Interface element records
☆ ☆ ☆ ☆ ☆ ☆ ☆
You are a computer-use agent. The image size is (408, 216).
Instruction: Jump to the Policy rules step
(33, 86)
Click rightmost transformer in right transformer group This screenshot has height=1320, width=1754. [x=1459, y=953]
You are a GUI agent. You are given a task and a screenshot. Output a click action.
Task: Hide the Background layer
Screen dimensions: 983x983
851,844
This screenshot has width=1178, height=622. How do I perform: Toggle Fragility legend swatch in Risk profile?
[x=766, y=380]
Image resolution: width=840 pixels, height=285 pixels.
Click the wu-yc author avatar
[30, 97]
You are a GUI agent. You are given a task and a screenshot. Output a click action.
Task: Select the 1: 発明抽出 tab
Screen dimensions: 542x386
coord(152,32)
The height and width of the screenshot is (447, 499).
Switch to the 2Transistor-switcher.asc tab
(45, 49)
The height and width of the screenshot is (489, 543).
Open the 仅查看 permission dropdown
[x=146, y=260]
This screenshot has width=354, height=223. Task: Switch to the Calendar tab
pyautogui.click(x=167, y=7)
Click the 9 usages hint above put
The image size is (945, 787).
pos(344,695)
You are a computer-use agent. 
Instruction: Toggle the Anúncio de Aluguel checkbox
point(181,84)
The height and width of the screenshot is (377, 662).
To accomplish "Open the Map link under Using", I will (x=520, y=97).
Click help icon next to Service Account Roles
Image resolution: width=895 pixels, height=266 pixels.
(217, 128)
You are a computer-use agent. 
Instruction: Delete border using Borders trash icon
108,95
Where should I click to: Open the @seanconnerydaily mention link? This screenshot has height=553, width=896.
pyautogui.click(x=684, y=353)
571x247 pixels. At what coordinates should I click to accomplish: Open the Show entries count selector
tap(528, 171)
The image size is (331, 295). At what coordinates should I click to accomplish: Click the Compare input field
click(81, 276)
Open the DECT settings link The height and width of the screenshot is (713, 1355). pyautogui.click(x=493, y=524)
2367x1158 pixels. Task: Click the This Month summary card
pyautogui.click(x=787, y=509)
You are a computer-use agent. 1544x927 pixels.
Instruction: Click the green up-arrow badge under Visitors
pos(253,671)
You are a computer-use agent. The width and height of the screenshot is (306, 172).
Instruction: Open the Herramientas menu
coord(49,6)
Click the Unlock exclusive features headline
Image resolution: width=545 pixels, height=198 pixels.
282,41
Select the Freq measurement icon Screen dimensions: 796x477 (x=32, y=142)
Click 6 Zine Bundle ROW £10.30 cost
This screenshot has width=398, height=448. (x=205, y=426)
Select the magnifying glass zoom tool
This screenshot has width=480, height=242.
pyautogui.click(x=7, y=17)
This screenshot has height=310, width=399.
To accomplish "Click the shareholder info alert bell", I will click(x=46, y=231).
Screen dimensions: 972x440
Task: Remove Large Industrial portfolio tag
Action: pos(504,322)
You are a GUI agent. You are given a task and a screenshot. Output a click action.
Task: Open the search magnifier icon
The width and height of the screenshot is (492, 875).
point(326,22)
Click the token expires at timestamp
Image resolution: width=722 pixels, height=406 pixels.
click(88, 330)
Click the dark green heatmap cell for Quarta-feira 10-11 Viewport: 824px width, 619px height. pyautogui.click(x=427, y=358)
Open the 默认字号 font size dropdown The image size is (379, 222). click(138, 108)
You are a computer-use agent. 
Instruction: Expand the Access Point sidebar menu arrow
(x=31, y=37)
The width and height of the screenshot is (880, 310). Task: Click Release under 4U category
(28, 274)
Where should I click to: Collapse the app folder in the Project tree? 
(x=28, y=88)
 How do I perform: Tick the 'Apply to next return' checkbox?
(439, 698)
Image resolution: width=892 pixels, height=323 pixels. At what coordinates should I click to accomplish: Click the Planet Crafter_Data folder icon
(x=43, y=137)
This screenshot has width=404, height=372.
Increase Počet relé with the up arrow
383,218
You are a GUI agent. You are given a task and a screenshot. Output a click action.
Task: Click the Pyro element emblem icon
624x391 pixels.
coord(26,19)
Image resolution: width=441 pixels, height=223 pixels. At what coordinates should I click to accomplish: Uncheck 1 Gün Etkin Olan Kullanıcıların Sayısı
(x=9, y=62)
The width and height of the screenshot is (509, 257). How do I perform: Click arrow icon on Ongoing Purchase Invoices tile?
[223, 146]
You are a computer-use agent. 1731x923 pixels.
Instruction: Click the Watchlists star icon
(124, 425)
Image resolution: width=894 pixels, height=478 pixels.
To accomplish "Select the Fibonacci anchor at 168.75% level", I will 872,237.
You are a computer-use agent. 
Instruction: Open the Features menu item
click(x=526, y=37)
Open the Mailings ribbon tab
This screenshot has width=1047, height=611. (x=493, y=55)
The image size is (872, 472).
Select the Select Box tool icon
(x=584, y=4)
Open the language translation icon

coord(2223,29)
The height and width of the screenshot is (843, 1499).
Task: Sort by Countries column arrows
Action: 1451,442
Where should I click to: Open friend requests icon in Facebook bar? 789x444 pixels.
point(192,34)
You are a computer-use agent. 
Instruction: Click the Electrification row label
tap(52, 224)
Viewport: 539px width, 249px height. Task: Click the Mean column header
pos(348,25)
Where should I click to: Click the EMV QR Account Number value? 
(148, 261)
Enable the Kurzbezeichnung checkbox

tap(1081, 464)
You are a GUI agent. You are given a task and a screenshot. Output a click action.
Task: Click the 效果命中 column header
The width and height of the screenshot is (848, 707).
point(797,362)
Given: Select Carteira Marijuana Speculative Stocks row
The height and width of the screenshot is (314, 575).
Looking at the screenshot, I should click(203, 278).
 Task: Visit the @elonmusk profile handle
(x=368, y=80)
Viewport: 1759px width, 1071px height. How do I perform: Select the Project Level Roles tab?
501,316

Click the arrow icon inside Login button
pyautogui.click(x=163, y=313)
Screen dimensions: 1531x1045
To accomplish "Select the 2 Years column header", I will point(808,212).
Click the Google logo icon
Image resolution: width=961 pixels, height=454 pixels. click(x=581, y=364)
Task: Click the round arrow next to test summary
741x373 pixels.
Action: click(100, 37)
☆ ☆ ☆ ☆ ☆ ☆ ☆
▶ [WHAT YOU WILL DO]: Arrange every line of the listing above as a numbered list, leaving out any blank lines.

▶ [EXERCISE ANSWER]:
1. You are a computer-use agent. The image size is (408, 216).
2. Instruction: Jump to the Policy rules step
3. (33, 86)
4. Click rightmost transformer in right transformer group This screenshot has height=1320, width=1754. [x=1459, y=953]
5. You are a GUI agent. You are given a task and a screenshot. Output a click action.
6. Task: Hide the Background layer
7. Screen dimensions: 983x983
8. 851,844
9. This screenshot has width=1178, height=622. How do I perform: Toggle Fragility legend swatch in Risk profile?
10. [x=766, y=380]
11. Image resolution: width=840 pixels, height=285 pixels.
12. Click the wu-yc author avatar
13. [30, 97]
14. You are a GUI agent. You are given a task and a screenshot. Output a click action.
15. Task: Select the 1: 発明抽出 tab
16. Screen dimensions: 542x386
17. coord(152,32)
18. The height and width of the screenshot is (447, 499).
19. Switch to the 2Transistor-switcher.asc tab
20. (45, 49)
21. The height and width of the screenshot is (489, 543).
22. Open the 仅查看 permission dropdown
23. [x=146, y=260]
24. This screenshot has width=354, height=223. Task: Switch to the Calendar tab
25. pyautogui.click(x=167, y=7)
26. Click the 9 usages hint above put
27. The image size is (945, 787).
28. pos(344,695)
29. You are a computer-use agent. 
30. Instruction: Toggle the Anúncio de Aluguel checkbox
31. point(181,84)
32. The height and width of the screenshot is (377, 662).
33. To accomplish "Open the Map link under Using", I will (x=520, y=97).
34. Click help icon next to Service Account Roles
35. Image resolution: width=895 pixels, height=266 pixels.
36. (217, 128)
37. You are a computer-use agent. 
38. Instruction: Delete border using Borders trash icon
39. 108,95
40. Where should I click to: Open the @seanconnerydaily mention link? This screenshot has height=553, width=896.
41. pyautogui.click(x=684, y=353)
42. 571x247 pixels. At what coordinates should I click to accomplish: Open the Show entries count selector
43. tap(528, 171)
44. The image size is (331, 295). At what coordinates should I click to accomplish: Click the Compare input field
45. click(81, 276)
46. Open the DECT settings link The height and width of the screenshot is (713, 1355). pyautogui.click(x=493, y=524)
47. 2367x1158 pixels. Task: Click the This Month summary card
48. pyautogui.click(x=787, y=509)
49. You are a computer-use agent. 1544x927 pixels.
50. Instruction: Click the green up-arrow badge under Visitors
51. pos(253,671)
52. You are a computer-use agent. The width and height of the screenshot is (306, 172).
53. Instruction: Open the Herramientas menu
54. coord(49,6)
55. Click the Unlock exclusive features headline
56. Image resolution: width=545 pixels, height=198 pixels.
57. 282,41
58. Select the Freq measurement icon Screen dimensions: 796x477 (x=32, y=142)
59. Click 6 Zine Bundle ROW £10.30 cost
60. This screenshot has width=398, height=448. (x=205, y=426)
61. Select the magnifying glass zoom tool
62. This screenshot has width=480, height=242.
63. pyautogui.click(x=7, y=17)
64. This screenshot has height=310, width=399.
65. To accomplish "Click the shareholder info alert bell", I will click(x=46, y=231).
66. Screen dimensions: 972x440
67. Task: Remove Large Industrial portfolio tag
68. Action: pos(504,322)
69. You are a GUI agent. You are given a task and a screenshot. Output a click action.
70. Task: Open the search magnifier icon
71. The width and height of the screenshot is (492, 875).
72. point(326,22)
73. Click the token expires at timestamp
74. Image resolution: width=722 pixels, height=406 pixels.
75. click(88, 330)
76. Click the dark green heatmap cell for Quarta-feira 10-11 Viewport: 824px width, 619px height. pyautogui.click(x=427, y=358)
77. Open the 默认字号 font size dropdown The image size is (379, 222). click(138, 108)
78. You are a computer-use agent. 
79. Instruction: Expand the Access Point sidebar menu arrow
80. (x=31, y=37)
81. The width and height of the screenshot is (880, 310). Task: Click Release under 4U category
82. (28, 274)
83. Where should I click to: Collapse the app folder in the Project tree? 
84. (x=28, y=88)
85.  How do I perform: Tick the 'Apply to next return' checkbox?
86. (439, 698)
87. Image resolution: width=892 pixels, height=323 pixels. At what coordinates should I click to accomplish: Click the Planet Crafter_Data folder icon
88. (x=43, y=137)
89. This screenshot has width=404, height=372.
90. Increase Počet relé with the up arrow
91. 383,218
92. You are a GUI agent. You are given a task and a screenshot. Output a click action.
93. Task: Click the Pyro element emblem icon
94. 624x391 pixels.
95. coord(26,19)
96. Image resolution: width=441 pixels, height=223 pixels. At what coordinates should I click to accomplish: Uncheck 1 Gün Etkin Olan Kullanıcıların Sayısı
97. (x=9, y=62)
98. The width and height of the screenshot is (509, 257). How do I perform: Click arrow icon on Ongoing Purchase Invoices tile?
99. [223, 146]
100. You are a computer-use agent. 1731x923 pixels.
101. Instruction: Click the Watchlists star icon
102. (124, 425)
103. Image resolution: width=894 pixels, height=478 pixels.
104. To accomplish "Select the Fibonacci anchor at 168.75% level", I will 872,237.
105. You are a computer-use agent. 
106. Instruction: Open the Features menu item
107. click(x=526, y=37)
108. Open the Mailings ribbon tab
109. This screenshot has width=1047, height=611. (x=493, y=55)
110. The image size is (872, 472).
111. Select the Select Box tool icon
112. (x=584, y=4)
113. Open the language translation icon
114. coord(2223,29)
115. The height and width of the screenshot is (843, 1499).
116. Task: Sort by Countries column arrows
117. Action: 1451,442
118. Where should I click to: Open friend requests icon in Facebook bar? 789x444 pixels.
119. point(192,34)
120. You are a computer-use agent. 
121. Instruction: Click the Electrification row label
122. tap(52, 224)
123. Viewport: 539px width, 249px height. Task: Click the Mean column header
124. pos(348,25)
125. Where should I click to: Click the EMV QR Account Number value? 
126. (148, 261)
127. Enable the Kurzbezeichnung checkbox
128. tap(1081, 464)
129. You are a GUI agent. You are given a task and a screenshot. Output a click action.
130. Task: Click the 效果命中 column header
131. The width and height of the screenshot is (848, 707).
132. point(797,362)
133. Given: Select Carteira Marijuana Speculative Stocks row
134. The height and width of the screenshot is (314, 575).
135. Looking at the screenshot, I should click(203, 278).
136.  Task: Visit the @elonmusk profile handle
137. (x=368, y=80)
138. Viewport: 1759px width, 1071px height. How do I perform: Select the Project Level Roles tab?
139. 501,316
140. Click the arrow icon inside Login button
141. pyautogui.click(x=163, y=313)
142. Screen dimensions: 1531x1045
143. To accomplish "Select the 2 Years column header", I will point(808,212).
144. Click the Google logo icon
145. Image resolution: width=961 pixels, height=454 pixels. click(x=581, y=364)
146. Task: Click the round arrow next to test summary
147. 741x373 pixels.
148. Action: click(100, 37)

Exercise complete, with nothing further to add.